Selection
According to Budrys, in Tau Zero:

time is "...expressed in dying, contracting space...";

space is expressed "...as a blossoming function of rolling time...";

both "...become no more than captive media for the drama of the mighty machine masters."

Are they? Do they? I don't think that space-time becomes "captive." It and the groups of groups of groups of galaxies and the cyclical cosmos dwarf the Ship of Man.

Budrys thinks that the novel's biggest problem comes when Anderson tries to "...tell both a superscience story and a humanistic one..." because anyone who does this is "...doomed to re-tell Aniara..." From what Budrys tells us about Aniara, I do not think that Tau Zero re-tells it.

British sf writer, Bob Shaw, said in conversation that Tau Zero merely alternated between its human and cosmic narratives instead of integrating them.

An interesting google fact is that Aniara's translators included Hugh MacDiarmid whom we have mentioned before. See Historical Material.

Budrys concludes that "...the moment of triumph is the moment of letdown in this attempt." Far from it.

A Grain Of Sand On A Dusky Beach

"The lone star that had spawned Man's home was now only a bright dot among thousands of other dots; no longer Zarathustra's and Mithra's great object of worship, but only a grain of incandescent sand on a remote, permanently dusky beach.

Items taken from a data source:
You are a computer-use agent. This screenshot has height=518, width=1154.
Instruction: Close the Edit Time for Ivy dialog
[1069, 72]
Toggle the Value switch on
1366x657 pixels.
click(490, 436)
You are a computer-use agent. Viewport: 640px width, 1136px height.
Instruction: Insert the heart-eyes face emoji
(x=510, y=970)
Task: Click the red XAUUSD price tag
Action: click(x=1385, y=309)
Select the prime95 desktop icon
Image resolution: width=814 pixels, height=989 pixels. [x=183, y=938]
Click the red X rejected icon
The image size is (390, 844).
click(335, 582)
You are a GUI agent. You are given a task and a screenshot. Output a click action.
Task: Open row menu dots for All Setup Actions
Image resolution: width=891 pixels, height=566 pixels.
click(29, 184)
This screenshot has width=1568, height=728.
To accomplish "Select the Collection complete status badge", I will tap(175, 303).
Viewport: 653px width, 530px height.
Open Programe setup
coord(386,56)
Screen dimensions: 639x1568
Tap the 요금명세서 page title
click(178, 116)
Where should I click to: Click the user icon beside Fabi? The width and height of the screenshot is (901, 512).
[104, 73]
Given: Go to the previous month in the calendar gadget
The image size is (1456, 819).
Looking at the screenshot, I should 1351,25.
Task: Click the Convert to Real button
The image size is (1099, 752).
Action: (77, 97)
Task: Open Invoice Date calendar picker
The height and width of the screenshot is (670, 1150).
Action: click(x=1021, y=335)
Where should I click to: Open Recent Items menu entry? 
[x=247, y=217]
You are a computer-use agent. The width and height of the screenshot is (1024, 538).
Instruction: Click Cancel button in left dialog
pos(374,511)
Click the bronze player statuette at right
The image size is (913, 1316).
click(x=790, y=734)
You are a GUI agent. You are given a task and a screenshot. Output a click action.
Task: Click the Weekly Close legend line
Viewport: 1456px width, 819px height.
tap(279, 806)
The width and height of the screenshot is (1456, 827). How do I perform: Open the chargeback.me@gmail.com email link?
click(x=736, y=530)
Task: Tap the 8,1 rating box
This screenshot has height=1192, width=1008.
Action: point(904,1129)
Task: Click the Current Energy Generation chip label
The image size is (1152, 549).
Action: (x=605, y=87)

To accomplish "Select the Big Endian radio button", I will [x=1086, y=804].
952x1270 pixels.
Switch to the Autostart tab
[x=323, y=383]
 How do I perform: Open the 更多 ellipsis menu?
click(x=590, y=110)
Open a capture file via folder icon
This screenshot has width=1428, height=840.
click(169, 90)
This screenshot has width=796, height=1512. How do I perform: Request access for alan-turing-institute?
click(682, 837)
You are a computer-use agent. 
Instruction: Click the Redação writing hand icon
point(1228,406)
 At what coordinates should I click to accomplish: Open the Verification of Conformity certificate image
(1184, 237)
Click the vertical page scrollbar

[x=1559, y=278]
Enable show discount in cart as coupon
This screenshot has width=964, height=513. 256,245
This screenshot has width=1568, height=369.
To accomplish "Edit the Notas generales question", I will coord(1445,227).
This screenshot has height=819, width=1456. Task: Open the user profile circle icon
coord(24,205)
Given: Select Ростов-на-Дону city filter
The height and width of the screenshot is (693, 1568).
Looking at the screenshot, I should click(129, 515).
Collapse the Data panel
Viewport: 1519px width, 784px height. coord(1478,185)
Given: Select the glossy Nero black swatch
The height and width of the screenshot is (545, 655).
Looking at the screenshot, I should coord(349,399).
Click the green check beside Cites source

What to do
Write out the Tau Zero commentary again, word for word.

Problem solution
According to Budrys, in Tau Zero:

time is "...expressed in dying, contracting space...";

space is expressed "...as a blossoming function of rolling time...";

both "...become no more than captive media for the drama of the mighty machine masters."

Are they? Do they? I don't think that space-time becomes "captive." It and the groups of groups of groups of galaxies and the cyclical cosmos dwarf the Ship of Man.

Budrys thinks that the novel's biggest problem comes when Anderson tries to "...tell both a superscience story and a humanistic one..." because anyone who does this is "...doomed to re-tell Aniara..." From what Budrys tells us about Aniara, I do not think that Tau Zero re-tells it.

British sf writer, Bob Shaw, said in conversation that Tau Zero merely alternated between its human and cosmic narratives instead of integrating them.

An interesting google fact is that Aniara's translators included Hugh MacDiarmid whom we have mentioned before. See Historical Material.

Budrys concludes that "...the moment of triumph is the moment of letdown in this attempt." Far from it.

A Grain Of Sand On A Dusky Beach

"The lone star that had spawned Man's home was now only a bright dot among thousands of other dots; no longer Zarathustra's and Mithra's great object of worship, but only a grain of incandescent sand on a remote, permanently dusky beach.